On Wed, Nov 21, 2018 at 3:35 PM Andy Lutomirski <[email protected]> wrote:
> > On Nov 21, 2018, at 4:21 PM, Daniel Colascione <[email protected]> wrote:
> >
> >> On Wed, Nov 21, 2018 at 2:50 PM Andrew Morton <[email protected]> wrote:
> >>
> >>> On Wed, 21 Nov 2018 14:40:28 -0800 Daniel Colascione <[email protected]> wrote:
> >>>
> >>>> On Wed, Nov 21, 2018 at 2:12 PM Andrew Morton <[email protected]> wrote:
> >>>>
> >>>>> On Wed, 21 Nov 2018 12:54:20 -0800 Daniel Colascione <[email protected]> wrote:
> >>>>>
> >>>>> Trace analysis code needs a coherent picture of the set of processes
> >>>>> and threads running on a system. While it's possible to enumerate all
> >>>>> tasks via /proc, this enumeration is not atomic. If PID numbering
> >>>>> rolls over during snapshot collection, the resulting snapshot of the
> >>>>> process and thread state of the system may be incoherent, confusing
> >>>>> trace analysis tools. The fundamental problem is that if a PID is
> >>>>> reused during a userspace scan of /proc, it's impossible to tell, in
> >>>>> post-processing, whether a fact that the userspace /proc scanner
> >>>>> reports regarding a given PID refers to the old or new task named by
> >>>>> that PID, as the scan of that PID may or may not have occurred before
> >>>>> the PID reuse, and there's no way to "stamp" a fact read from the
> >>>>> kernel with a trace timestamp.
> >>>>>
> >>>>> This change adds a per-pid-namespace 64-bit generation number,
> >>>>> incremented on PID rollover, and exposes it via a new proc file
> >>>>> /proc/pid_gen. By examining this file before and after /proc
> >>>>> enumeration, user code can detect the potential reuse of a PID and
> >>>>> restart the task enumeration process, repeating until it gets a
> >>>>> coherent snapshot.
> >>>>>
> >>>>> PID rollover ought to be rare, so in practice, scan repetitions will
> >>>>> be rare.
> >>>>
> >>>> In general, tracing is a rather specialized thing. Why is this very
> >>>> occasional confusion a sufficiently serious problem to warrant addition
> >>>> of this code?
> >>>
> >>> I wouldn't call tracing a specialized thing: it's important enough to
> >>> justify its own summit and a whole ecosystem of trace collection and
> >>> analysis tools. We use it in every day in Android. It's tremendously
> >>> helpful for understanding system behavior, especially in cases where
> >>> multiple components interact in ways that we can't readily predict or
> >>> replicate. Reliability and precision in this area are essential:
> >>> retrospective analysis of difficult-to-reproduce problems involves
> >>> puzzling over trace files and testing hypothesis, and when the trace
> >>> system itself is occasionally unreliable, the set of hypothesis to
> >>> consider grows. I've tried to keep the amount of kernel infrastructure
> >>> needed to support this precision and reliability to a minimum, pushing
> >>> most of the complexity to userspace. But we do need, from the kernel,
> >>> reliable process disambiguation.
> >>>
> >>> Besides: things like checkpoint and restart are also non-core
> >>> features, but the kernel has plenty of infrastructure to support them.

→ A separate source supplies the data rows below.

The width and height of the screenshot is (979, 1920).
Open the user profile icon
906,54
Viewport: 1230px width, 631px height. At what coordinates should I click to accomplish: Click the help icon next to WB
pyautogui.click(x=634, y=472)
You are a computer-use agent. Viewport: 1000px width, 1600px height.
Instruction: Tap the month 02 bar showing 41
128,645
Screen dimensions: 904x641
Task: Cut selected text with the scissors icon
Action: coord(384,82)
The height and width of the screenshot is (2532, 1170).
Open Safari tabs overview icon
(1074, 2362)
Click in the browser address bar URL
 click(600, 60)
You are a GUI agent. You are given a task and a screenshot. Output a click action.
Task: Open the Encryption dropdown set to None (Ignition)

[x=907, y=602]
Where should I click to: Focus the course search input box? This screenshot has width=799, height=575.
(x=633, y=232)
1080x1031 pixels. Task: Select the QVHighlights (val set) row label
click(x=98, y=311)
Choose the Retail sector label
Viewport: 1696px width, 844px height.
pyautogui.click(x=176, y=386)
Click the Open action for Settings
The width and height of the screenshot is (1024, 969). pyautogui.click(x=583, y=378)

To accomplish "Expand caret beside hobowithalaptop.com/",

> >>> We're talking about a very lightweight feature in this thread.
> >>
> >> I'm still not understanding the seriousness of the problem. Presumably
> >> you've hit problems in real-life which were serious and frequent enough
> >> to justify getting down and writing the code. Please share some sob stories
> >> with us!
> >
> > The problem here is the possibility of confusion, even if it's rare.
> > Does the naive approach of just walking /proc and ignoring the
> > possibility of PID reuse races work most of the time? Sure. But "most
> > of the time" isn't good enough. It's not that there are tons of sob
> > stories: it's that without completely robust reporting, we can't rule
> > out of the possibility that weirdness we observe in a given trace is
> > actually just an artifact from a kinda-sort-working best-effort trace
> > collection system instead of a real anomaly in behavior. Tracing,
> > essentially, gives us deltas for system state, and without an accurate
> > baseline, collected via some kind of scan on trace startup, it's
> > impossible to use these deltas to robustly reconstruct total system
> > state at a given time. And this matters, because errors in
> > reconstruction (e.g., assigning a thread to the wrong process because
> > the IDs happen to be reused) can affect processing of the whole trace.
> > If it's 3am and I'm analyzing the lone trace from a dogfooder
> > demonstrating a particularly nasty problem, I don't want to find out
> > that the trace I'm analyzing ended up being useless because the
> > kernel's trace system is merely best effort. It's very cheap to be
> > 100% reliable here, so let's be reliable and rule out sources of
> > error.
> >
> >>>> Which userspace tools will be using pid_gen? Are the developers of
> >>>> those tools signed up to use pid_gen?
> >>>
> >>> I'll be changing Android tracing tools to capture process snapshots
> >>> using pid_gen, using the algorithm in the commit message.
> >>
> >> Which other tools could use this and what was the feedback from their
> >> developers?
> >
> > I'm going to have Android's systrace and Perfetto use this approach.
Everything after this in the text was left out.